In Costa Rica, we are said to be living in the “tropics”. Maybe yes, maybe no. But, conditions in the “tropics” are not what many people imagine or, in some cases, would like to believe because we are here and they are not. Critics try to remind us of how hot and uncomfortable it must be, and they are sadly wrong.
Although we live near the equator (9 degrees north), our location is at an altitude (~ 2750 feet / 840 m.) where conditions are quite different from the combined heat and humidity which can be encountered at lower altitudes (beaches on both coasts for example). I have tried to say it on various occasions - we have not needed either air conditioning or heating to feel comfortable. And we come from the great white north (Canada) which many outside Canada falsely imagine to be a desolate snowy landscape year round.

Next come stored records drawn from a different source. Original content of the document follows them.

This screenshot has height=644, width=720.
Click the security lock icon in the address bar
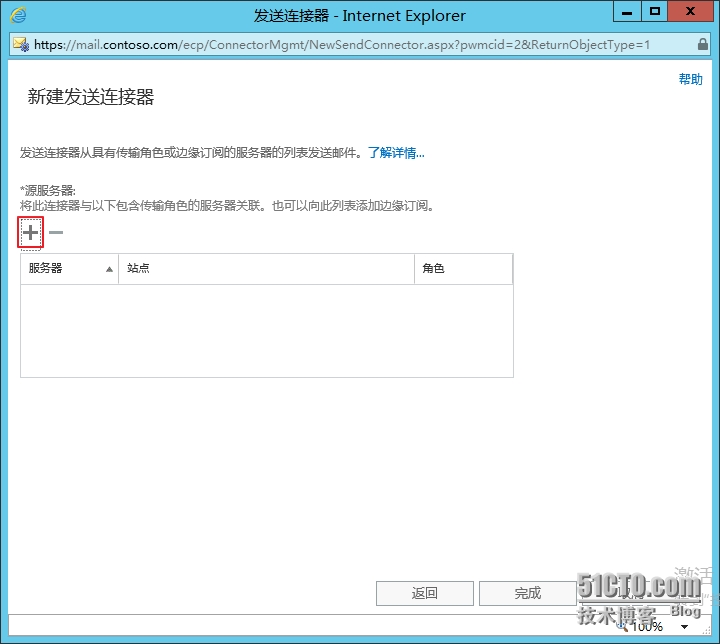point(702,45)
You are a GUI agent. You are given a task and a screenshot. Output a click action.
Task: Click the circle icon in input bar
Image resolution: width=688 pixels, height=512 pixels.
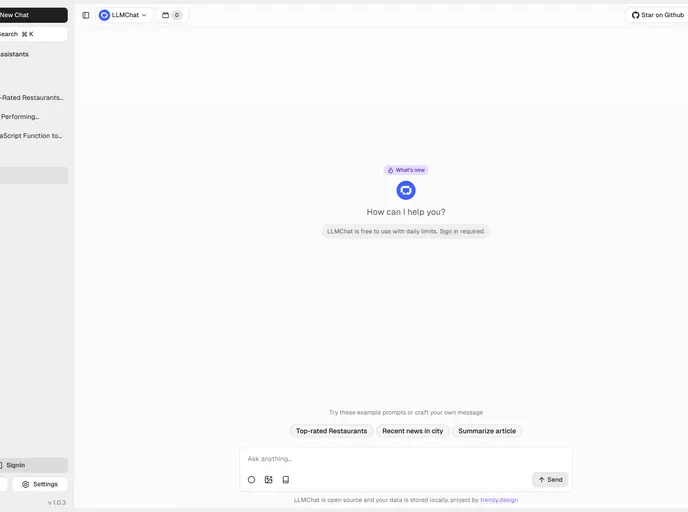point(251,480)
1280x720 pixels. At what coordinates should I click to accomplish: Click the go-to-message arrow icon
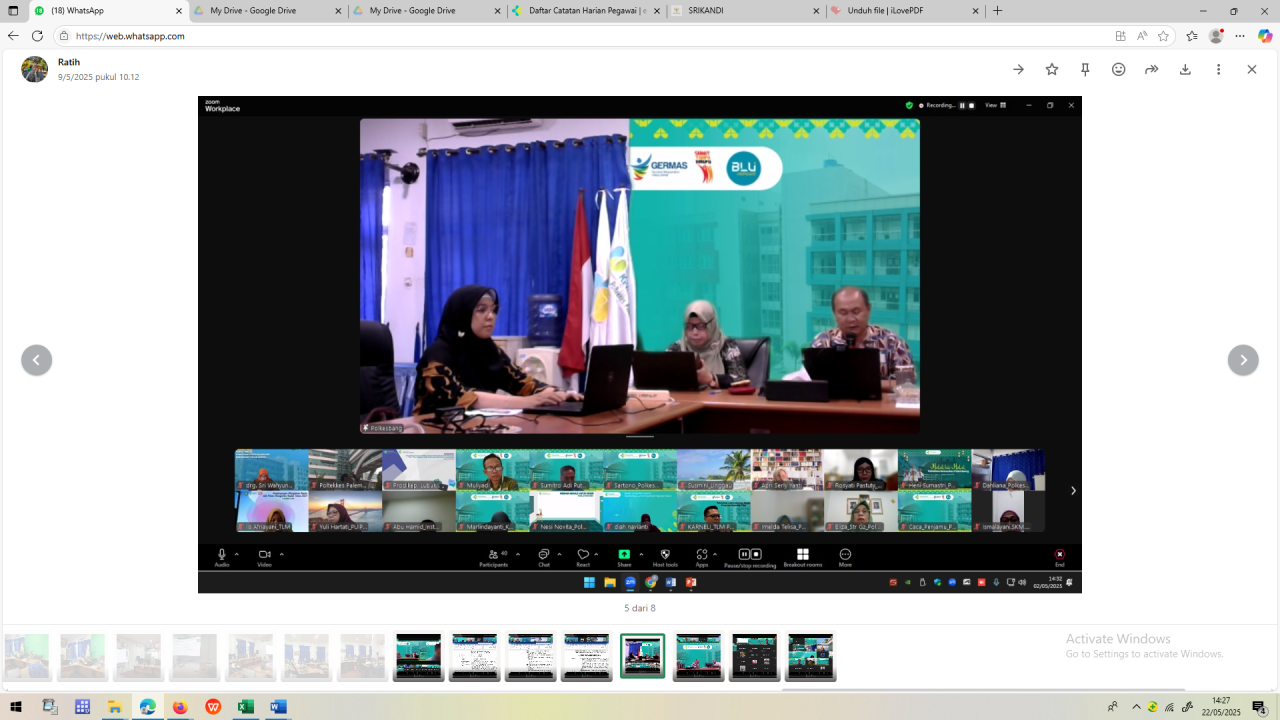pos(1018,69)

Where we live in Costa Rica, and throughout the year, daytime temperatures are rarely stifling hot and humid as in the eastern U.S. and Canada during the summer. Overnight low temperatures are cool and sometimes require a sweater or jacket if you get up in the early morning. Extreme high dry heat as in the southwestern U.S. is unheard of.
The only caution is not to obliviously march around outdoors in the direct rays of the sun in Costa Rica. Carry an umbrella or wear a big hat not only to occasionally block the rain but also to block the sun (which is much more frequent than the rain). Don't forget your sunglasses and sun block.
The above is quite different from the conditions that you may encounter at touristy ports and resorts on the Pacific and Caribbean coasts in Costa Rica. If you are not acclimatized, and if air conditioning is not provided, then you may suffer dearly. You will be in what you have always imagined to be the “tropics”.